Count the lines in the items below that contain the word "first", and reply with the number alone.

* Start *

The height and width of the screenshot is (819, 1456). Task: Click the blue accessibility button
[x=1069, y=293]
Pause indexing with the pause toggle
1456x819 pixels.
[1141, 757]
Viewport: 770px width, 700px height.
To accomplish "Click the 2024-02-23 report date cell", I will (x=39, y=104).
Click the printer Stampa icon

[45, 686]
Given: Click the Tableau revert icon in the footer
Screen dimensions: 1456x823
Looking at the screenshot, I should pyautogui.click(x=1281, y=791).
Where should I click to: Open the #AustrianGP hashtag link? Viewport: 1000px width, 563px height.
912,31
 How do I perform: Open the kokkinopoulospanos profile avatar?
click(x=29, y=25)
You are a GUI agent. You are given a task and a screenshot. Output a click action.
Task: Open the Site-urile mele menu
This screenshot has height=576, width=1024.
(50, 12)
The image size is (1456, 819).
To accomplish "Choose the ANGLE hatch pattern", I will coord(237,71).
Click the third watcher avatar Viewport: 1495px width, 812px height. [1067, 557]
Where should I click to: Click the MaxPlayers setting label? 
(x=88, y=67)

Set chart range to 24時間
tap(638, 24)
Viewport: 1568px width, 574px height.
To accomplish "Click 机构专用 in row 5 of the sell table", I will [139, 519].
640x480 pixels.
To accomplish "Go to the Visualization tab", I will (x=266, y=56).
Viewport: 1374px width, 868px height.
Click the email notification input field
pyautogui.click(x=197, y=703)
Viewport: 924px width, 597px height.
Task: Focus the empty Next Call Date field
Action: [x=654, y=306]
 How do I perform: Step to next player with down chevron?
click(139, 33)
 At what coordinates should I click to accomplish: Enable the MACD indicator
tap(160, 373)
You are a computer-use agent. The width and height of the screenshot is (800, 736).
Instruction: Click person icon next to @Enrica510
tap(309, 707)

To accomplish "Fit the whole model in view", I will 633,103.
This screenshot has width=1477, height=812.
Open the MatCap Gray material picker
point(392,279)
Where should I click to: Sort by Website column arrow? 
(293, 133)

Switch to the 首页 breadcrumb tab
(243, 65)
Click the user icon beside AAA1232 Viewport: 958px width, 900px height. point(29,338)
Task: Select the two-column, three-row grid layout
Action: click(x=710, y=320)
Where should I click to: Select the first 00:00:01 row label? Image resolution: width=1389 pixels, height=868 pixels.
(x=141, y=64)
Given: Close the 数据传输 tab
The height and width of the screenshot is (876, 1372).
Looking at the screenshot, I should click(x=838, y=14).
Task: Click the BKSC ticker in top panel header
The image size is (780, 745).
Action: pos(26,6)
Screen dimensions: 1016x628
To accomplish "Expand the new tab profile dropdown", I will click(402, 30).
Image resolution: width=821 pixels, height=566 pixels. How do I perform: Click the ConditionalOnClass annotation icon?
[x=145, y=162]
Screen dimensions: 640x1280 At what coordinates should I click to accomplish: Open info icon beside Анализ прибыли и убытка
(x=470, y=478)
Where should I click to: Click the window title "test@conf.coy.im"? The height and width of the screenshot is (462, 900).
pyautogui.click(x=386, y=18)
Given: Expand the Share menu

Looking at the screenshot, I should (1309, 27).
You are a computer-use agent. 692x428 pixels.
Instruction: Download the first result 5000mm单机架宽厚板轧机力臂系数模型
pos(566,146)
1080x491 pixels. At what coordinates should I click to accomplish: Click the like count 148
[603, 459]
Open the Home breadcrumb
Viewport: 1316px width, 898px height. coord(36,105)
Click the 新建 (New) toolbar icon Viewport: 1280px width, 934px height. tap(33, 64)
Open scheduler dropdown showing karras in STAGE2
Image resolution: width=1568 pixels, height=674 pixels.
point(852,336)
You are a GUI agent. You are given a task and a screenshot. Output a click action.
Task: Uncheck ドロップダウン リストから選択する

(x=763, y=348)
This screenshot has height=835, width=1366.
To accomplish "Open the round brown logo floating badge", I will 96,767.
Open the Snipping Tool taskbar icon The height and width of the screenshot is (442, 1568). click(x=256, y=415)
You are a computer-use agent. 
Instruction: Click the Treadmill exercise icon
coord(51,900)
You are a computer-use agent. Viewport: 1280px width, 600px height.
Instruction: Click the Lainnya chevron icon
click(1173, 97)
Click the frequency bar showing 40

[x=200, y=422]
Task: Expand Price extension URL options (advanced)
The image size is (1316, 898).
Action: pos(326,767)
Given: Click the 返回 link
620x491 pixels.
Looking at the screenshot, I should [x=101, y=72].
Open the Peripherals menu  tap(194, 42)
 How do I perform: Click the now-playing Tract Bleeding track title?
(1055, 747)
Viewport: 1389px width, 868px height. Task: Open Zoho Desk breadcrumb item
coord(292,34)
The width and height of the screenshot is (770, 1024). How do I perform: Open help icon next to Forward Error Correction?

* End *

§ **RESULT BELOW**: 2